__Task description__
An exact transcription of every record is needed, leaving out the pictures.

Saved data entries
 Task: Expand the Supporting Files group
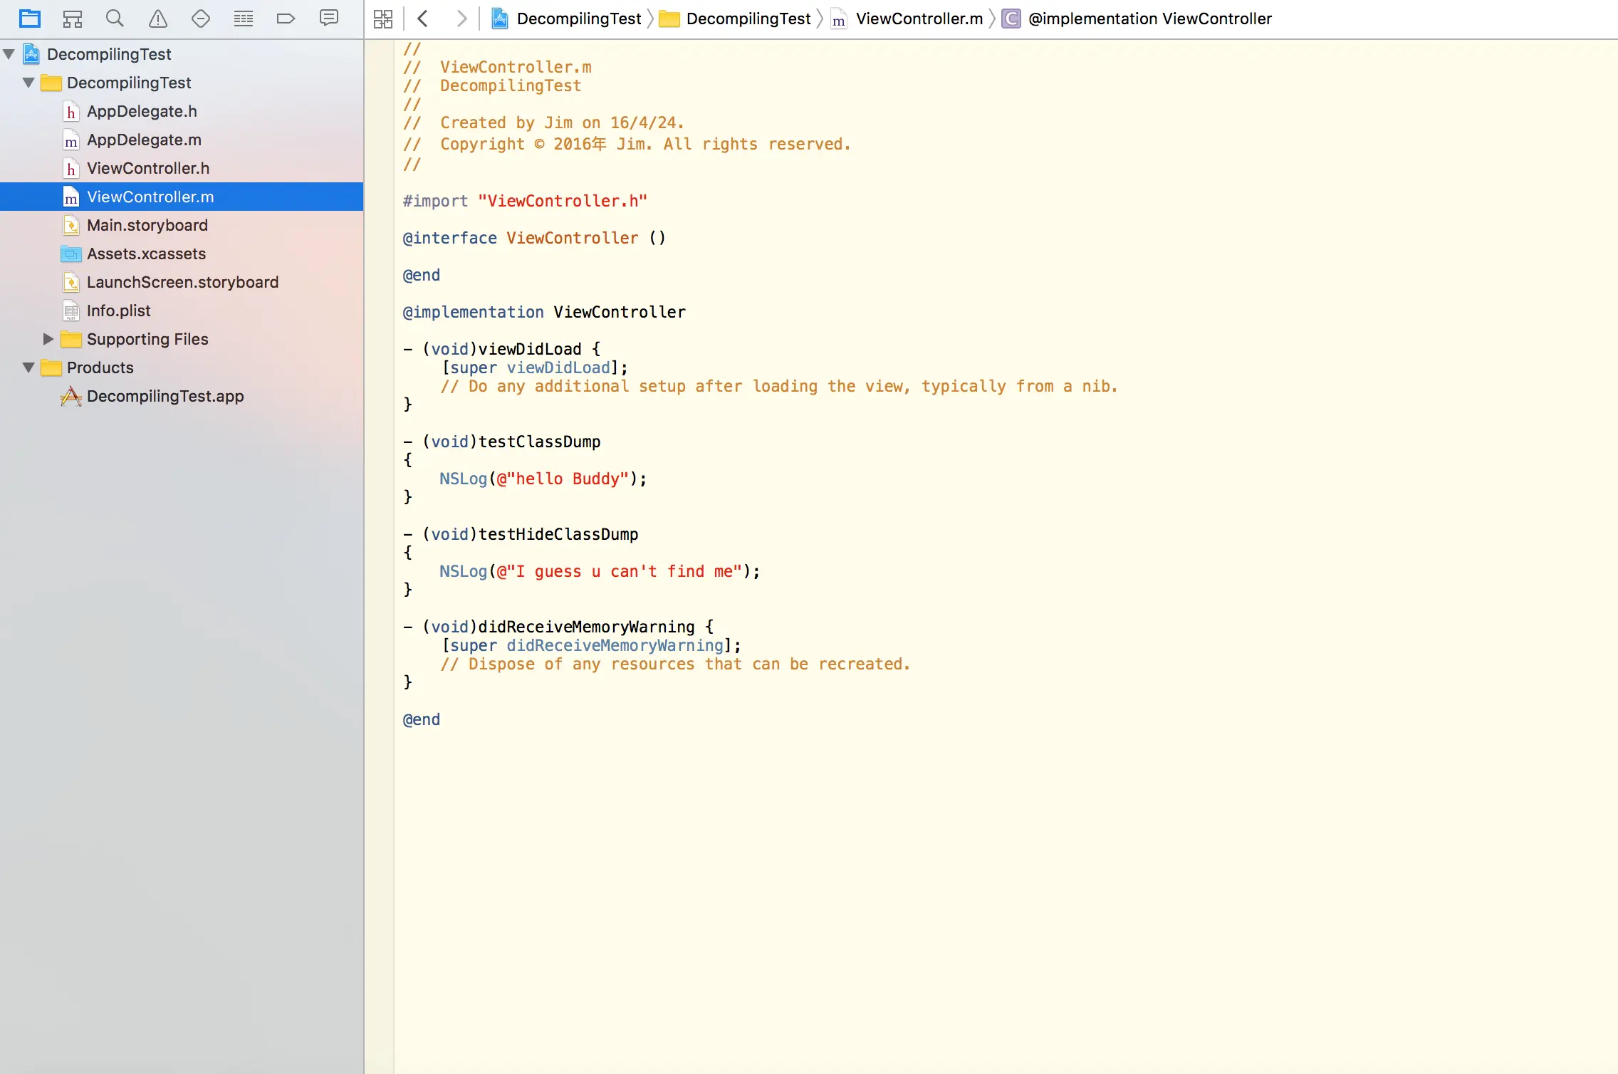[48, 339]
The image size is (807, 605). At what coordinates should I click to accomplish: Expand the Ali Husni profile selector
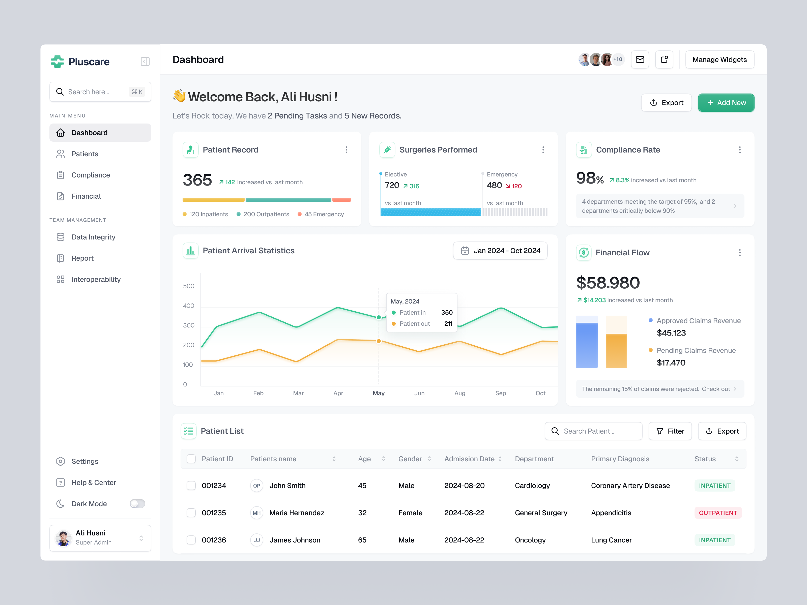[x=142, y=538]
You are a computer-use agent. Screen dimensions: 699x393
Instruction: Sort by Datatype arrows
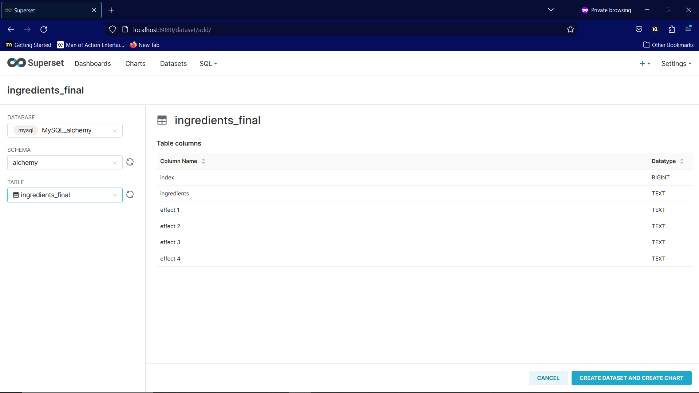coord(682,161)
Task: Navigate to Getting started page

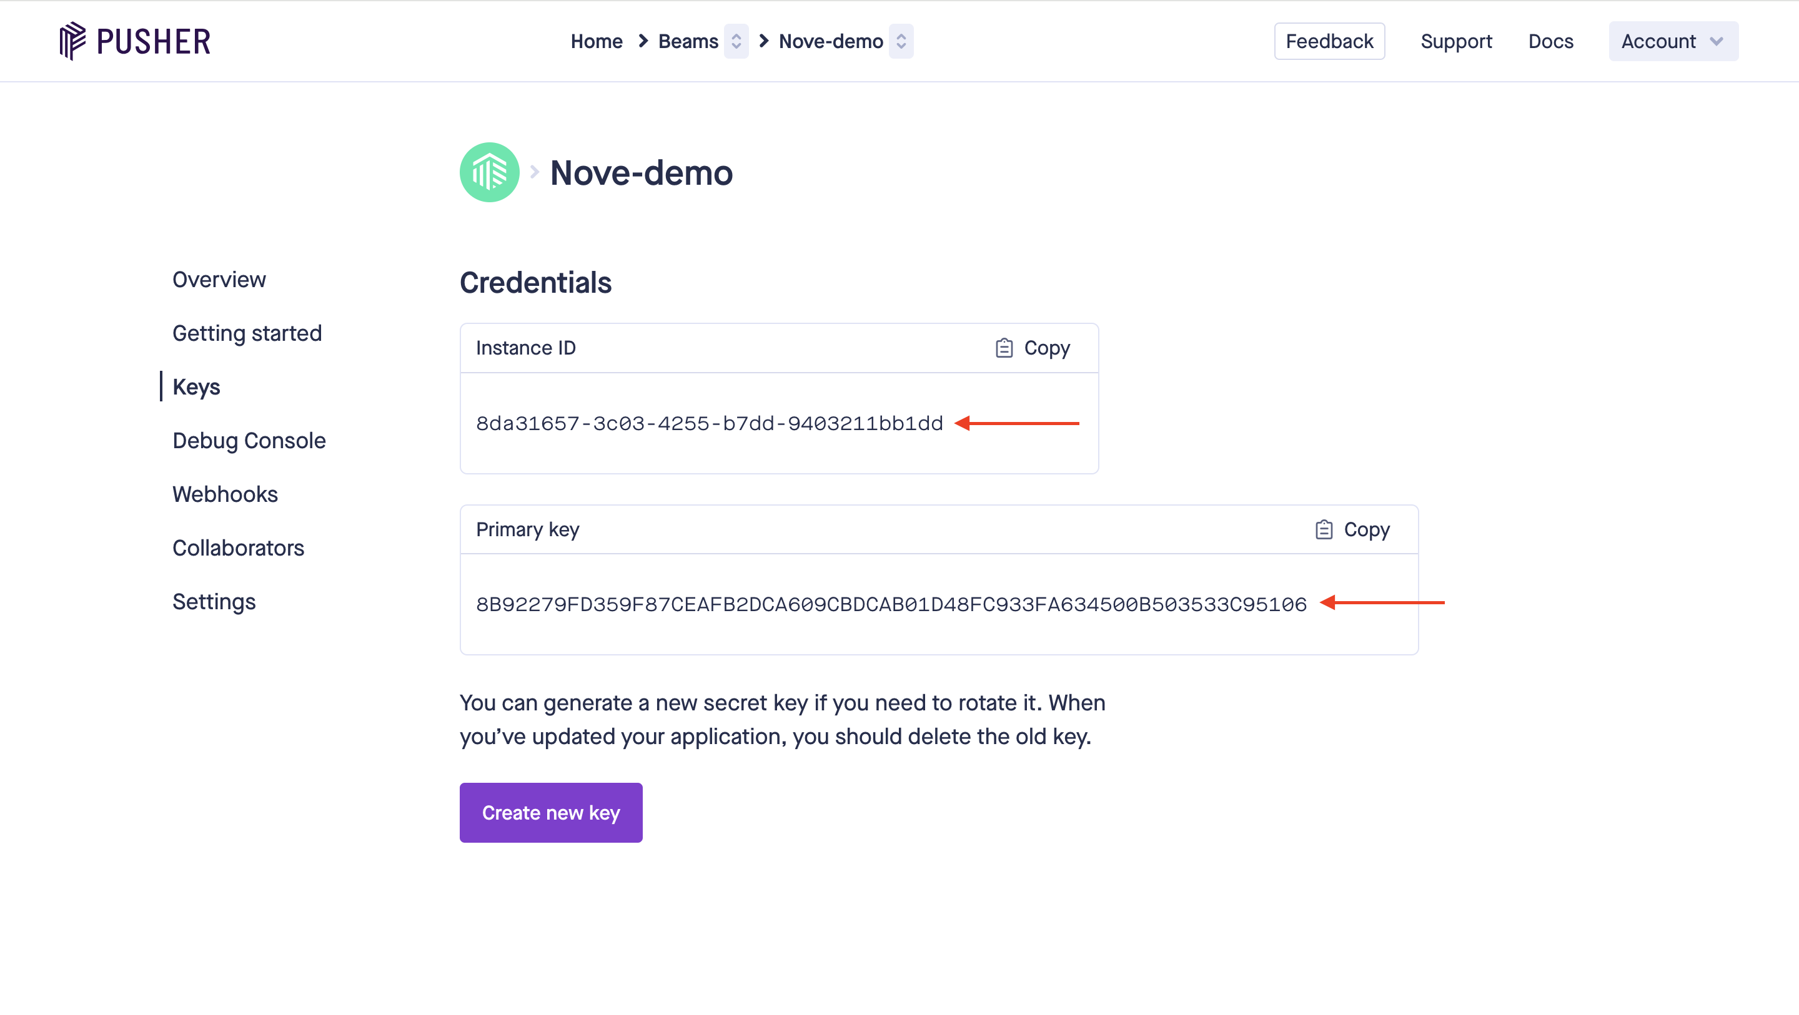Action: [247, 333]
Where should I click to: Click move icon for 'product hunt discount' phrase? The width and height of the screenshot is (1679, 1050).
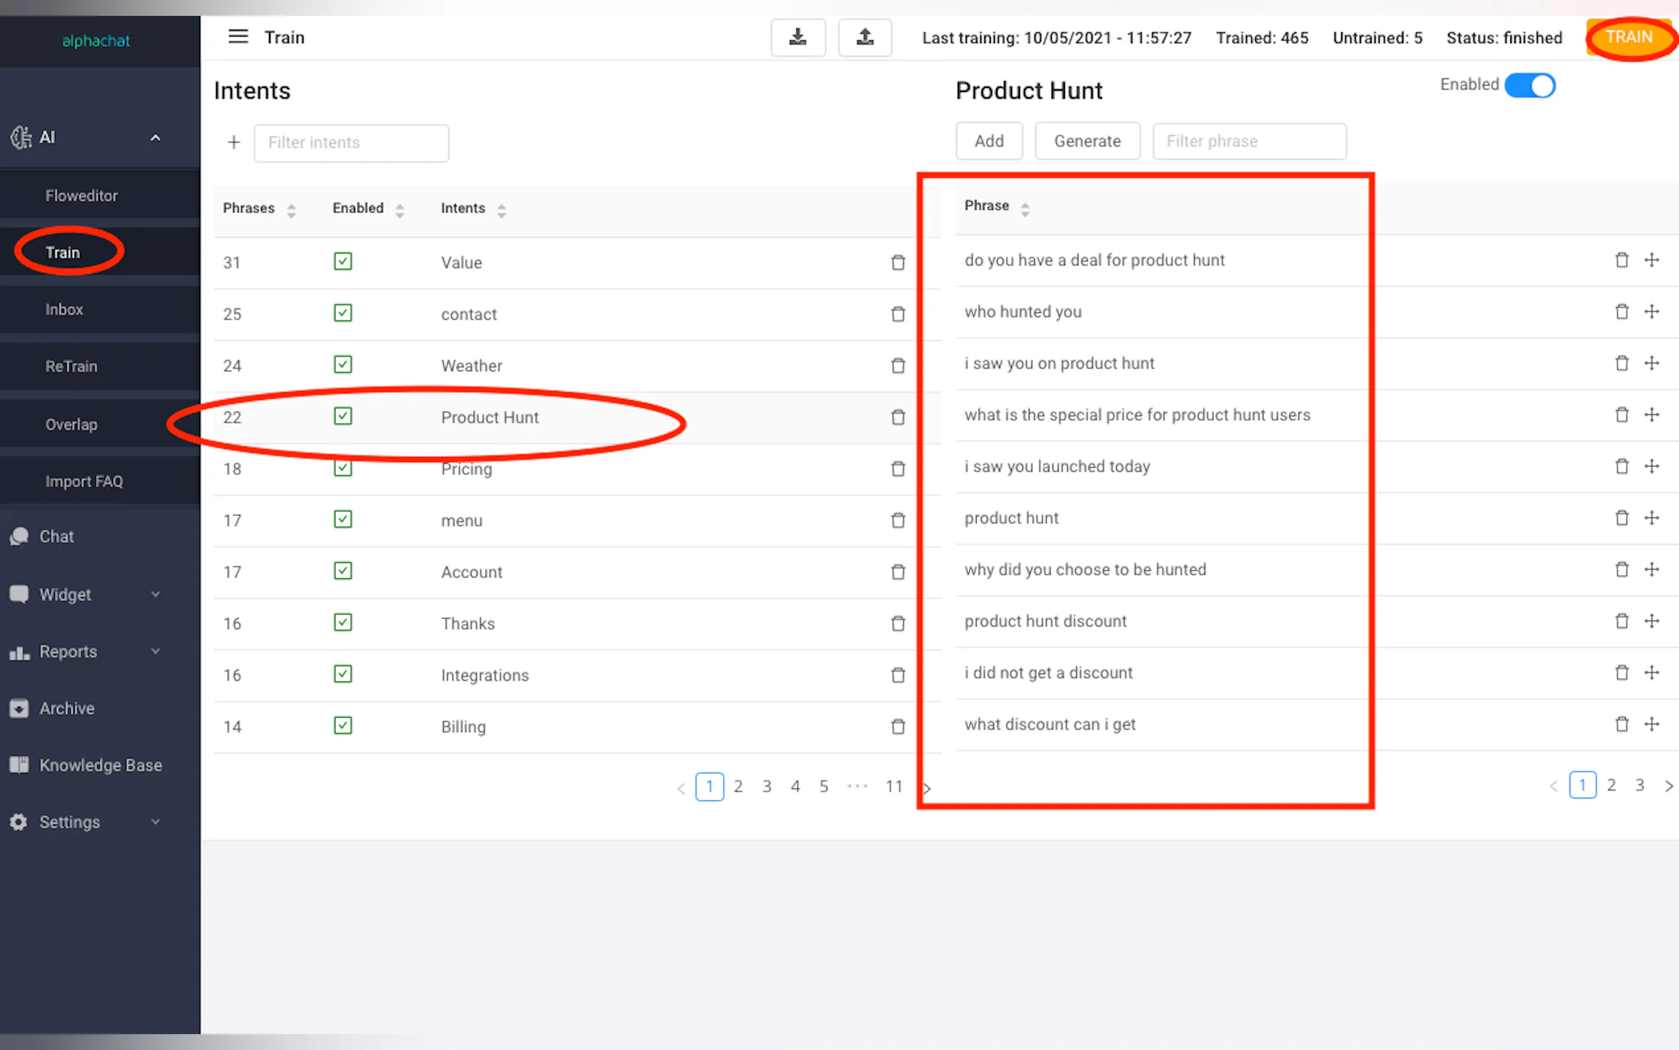tap(1651, 621)
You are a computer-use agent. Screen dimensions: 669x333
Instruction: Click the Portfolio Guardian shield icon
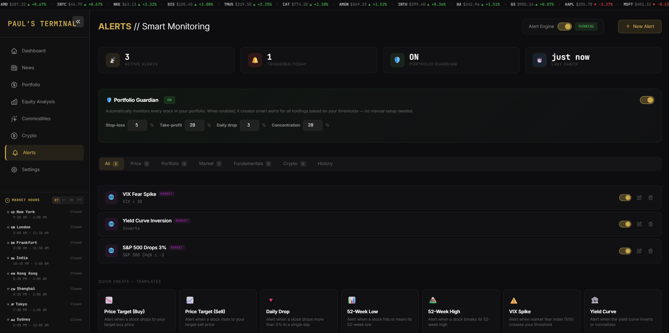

__Your response__
 Task: Expand the Supporting Files group
[48, 339]
The image size is (807, 605). At what coordinates should I click to accomplish: Expand the Ali Husni profile selector
[x=142, y=538]
You are a computer-use agent. Screen dimensions: 699x393
Instruction: Sort by Datatype arrows
coord(682,161)
Task: Navigate to Getting started page

Action: [247, 333]
Where should I click to: Click move icon for 'product hunt discount' phrase? The width and height of the screenshot is (1679, 1050).
tap(1651, 621)
You are a computer-use agent. Screen dimensions: 669x333
Instruction: Click the Portfolio Guardian shield icon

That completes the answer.